𝗜𝗹𝘀 𝗼𝗻𝘁 𝗰𝗵𝗼𝗶𝘀𝗶 𝗱𝗲 𝘃𝗶𝘃𝗿𝗲 𝗶𝗰𝗶

Certains sont arrivés ici pour le travail, d'autres par amour, coup de cœur ou pour se rapprocher de leur famille. Seuls, en couple, avec ou sans enfants, ils ont posé leurs valises à la campagne, en ville, en bord de mer.

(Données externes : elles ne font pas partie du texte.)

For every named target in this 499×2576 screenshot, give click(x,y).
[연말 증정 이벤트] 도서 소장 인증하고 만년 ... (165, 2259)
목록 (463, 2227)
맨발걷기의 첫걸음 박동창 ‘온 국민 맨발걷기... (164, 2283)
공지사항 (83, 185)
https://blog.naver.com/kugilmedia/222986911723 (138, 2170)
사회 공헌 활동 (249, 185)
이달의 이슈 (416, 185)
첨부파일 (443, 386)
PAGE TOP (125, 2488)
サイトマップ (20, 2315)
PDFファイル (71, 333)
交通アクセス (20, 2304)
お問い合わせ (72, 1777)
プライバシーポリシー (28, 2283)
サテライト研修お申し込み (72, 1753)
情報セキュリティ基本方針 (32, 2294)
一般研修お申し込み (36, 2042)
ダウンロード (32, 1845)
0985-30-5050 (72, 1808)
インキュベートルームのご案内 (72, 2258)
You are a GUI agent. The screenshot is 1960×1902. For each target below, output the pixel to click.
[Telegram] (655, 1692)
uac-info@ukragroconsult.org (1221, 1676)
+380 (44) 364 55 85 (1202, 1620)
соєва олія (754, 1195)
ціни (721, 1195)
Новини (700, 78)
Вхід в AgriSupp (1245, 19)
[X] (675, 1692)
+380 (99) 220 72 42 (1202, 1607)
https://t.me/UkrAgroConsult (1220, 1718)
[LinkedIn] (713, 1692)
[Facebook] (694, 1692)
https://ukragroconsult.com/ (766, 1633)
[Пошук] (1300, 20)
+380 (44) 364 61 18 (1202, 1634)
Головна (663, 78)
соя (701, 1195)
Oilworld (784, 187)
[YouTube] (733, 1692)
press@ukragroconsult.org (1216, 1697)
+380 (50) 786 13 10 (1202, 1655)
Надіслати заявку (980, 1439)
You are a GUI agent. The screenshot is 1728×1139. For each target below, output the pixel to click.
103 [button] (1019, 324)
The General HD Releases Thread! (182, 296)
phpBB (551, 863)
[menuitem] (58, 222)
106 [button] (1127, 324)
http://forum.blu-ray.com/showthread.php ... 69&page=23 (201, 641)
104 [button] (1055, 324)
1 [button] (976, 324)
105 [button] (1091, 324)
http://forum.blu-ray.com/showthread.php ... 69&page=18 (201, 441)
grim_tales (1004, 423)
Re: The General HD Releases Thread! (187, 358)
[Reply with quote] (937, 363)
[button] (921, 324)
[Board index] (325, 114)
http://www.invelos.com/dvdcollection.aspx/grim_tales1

Si leurs raisons et leurs profils diffèrent, ils ont néanmoins tous un point commun : celui d'avoir décidé, à un moment de leur vie, de venir vivre ici, au #MorlaixDesPossibles, et de s'y être sentis bien au point de vouloir y rester !

#1 𝗙𝗮𝗯𝗶𝗲𝗻 𝗲𝘁 𝗘𝗹𝗼𝗱𝗶𝗲 𝗨𝗹𝗰𝗮𝗸, 𝗶𝗻𝘀𝘁𝗮𝗹𝗹é𝘀 à 𝗣𝗲𝗻𝘇é 𝗱𝗲𝗽𝘂𝗶𝘀 𝟮𝟬𝟭𝟴

Ils sont originaires de la région parisienne. Lui travaillait dans le commerce international. Le voilà chef d’équipe dans la production de légumes. Elle est enseignante TZR, à cheval entre Morlaix et Guerlesquin. En 2018, ils ont réalisé leur rêve : acheter une maison avec jardin à quelques encablures de la mer avec la nature comme terrain de jeu !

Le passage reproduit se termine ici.